Panc-1 and Capan-1 pancreatic xenografts AuNP treatment and RF field exposure
Nude balb/c mice (NCI Mouse Repository, Frederick, MD) were subcutaneously injected with either 3×106 Panc-1 or Capan-1 cells to the right flank (n = 20 each cell line). After the tumors were palpable (approximately 3 weeks), mice within each cancer cell type were randomly assigned to 1 of 4 groups. The mice with Panc-1 xenografts were treated/exposed to no treatment, C225-AuNP without RF exposure, RF exposure alone, or C225-AuNP treatment plus RF exposure. The mice were treated with C225-AuNP 10 mg/kg by gold weight injected intraperitoneally (IP) to prevent AuNP collection at the site of an extremity (i.e., tail vein). RF exposure consisted of 600W generator power for 10 minutes with an air gap of 10 cm. All antibody-AuNP treatments occurred weekly while all RF exposures occurred ~36 hours after treatments on a weekly basis. Tumors were measured 48 hours after RF exposure each week while C225-AuNP treatment and RF exposure began after week 1.
Mice with Capan-1 tumors were randomly assigned to 1 of 4 groups as well (n = 5 each group). Those groups were untreated control, PAM4-AuNP treatment only, unconjugated AuNP treatment plus RF field exposure (600W generator power, 10 minute duration, air gap of 10 cm), and PAM4-AuNP treatment weekly with the same RF exposure weekly. Unconjugated AuNP and PAM4-AuNP were also treated IP at 10 mg/kg by gold weight for each.
During the experiment, all mice were kept in accordance with an Institutional Animal Care and Use Committee approved protocol. In order to safely expose the animals to RF fields, their tails, ears, and paws were completely grounded to avoid excess current in the extremities that would result in electrothermal injuries. This was accomplished by placing mice directly on a large grounded copper plate and attaching conducting copper tape (3M, St. Paul, MN) to the extremities and plate.

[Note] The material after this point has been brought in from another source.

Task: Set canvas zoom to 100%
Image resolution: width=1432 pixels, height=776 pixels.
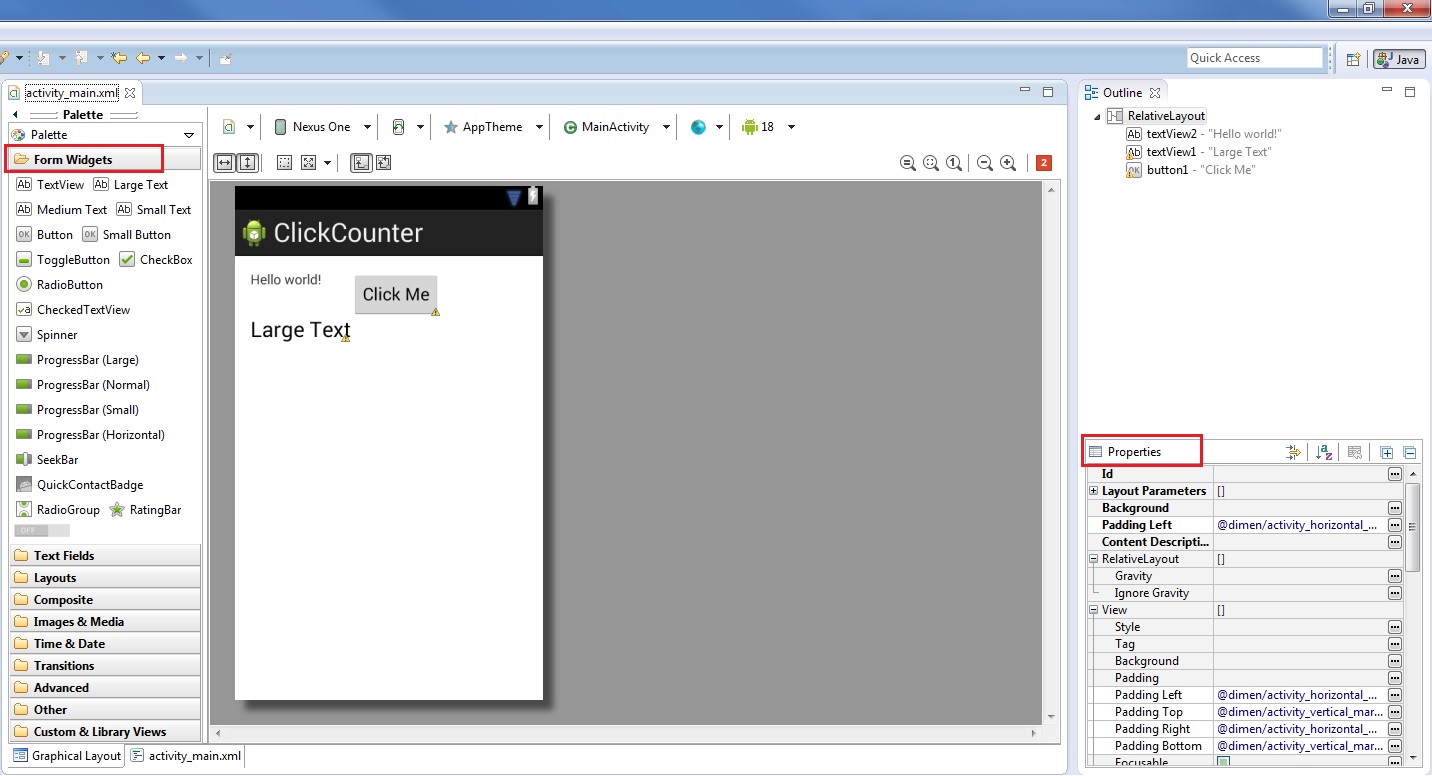Action: 952,163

Mice were sedated with ketamine 0.1mg/g and xylazine 0.01 mg/g IP prior to each RF field exposure and monitored thereafter. The temperature of each mouse was continuously measured with an infrared camera (FLIR SC 6000, FLIR Systems, Inc., Boston, MA), and at no time did their temperatures exceed 41.5°C. For the first minute of every RF field exposure, a cuvette with 100 μg/mL 20 nm AuNPs was placed within 1.5 cm of the tumor. This served as control to confirm heating of AuNPs in the RF field. After 1 minute, the RF field generator was briefly turned off (less than 2 seconds) to remove the cuvette, as it approached boiling temperatures soon thereafter.
Tumor volumes (width squared X length) were measured weekly with electronic calipers. After 6 weeks of treatment, the animals were euthanized and selected organs were harvested for gold biodistribution and histopathological evaluation (liver, spleen, kidney, lung, and tumor). For evaluation of normal organ and tumor-specific injury, specimens were prepared for histological procedures, embedded in paraffin, and sectioned at 5 μm. The sections were stained with hematoxylin and eosin stain (H&E) and examined by light microscopy. Injury was assessed by grade (Grade 1: rare, < 10%; Grade 2: mild, 10%–20%; Grade 3: moderate, 20–50%; Grade 4: severe, >50%) by an expert in comparative mammalian pathology (ANH).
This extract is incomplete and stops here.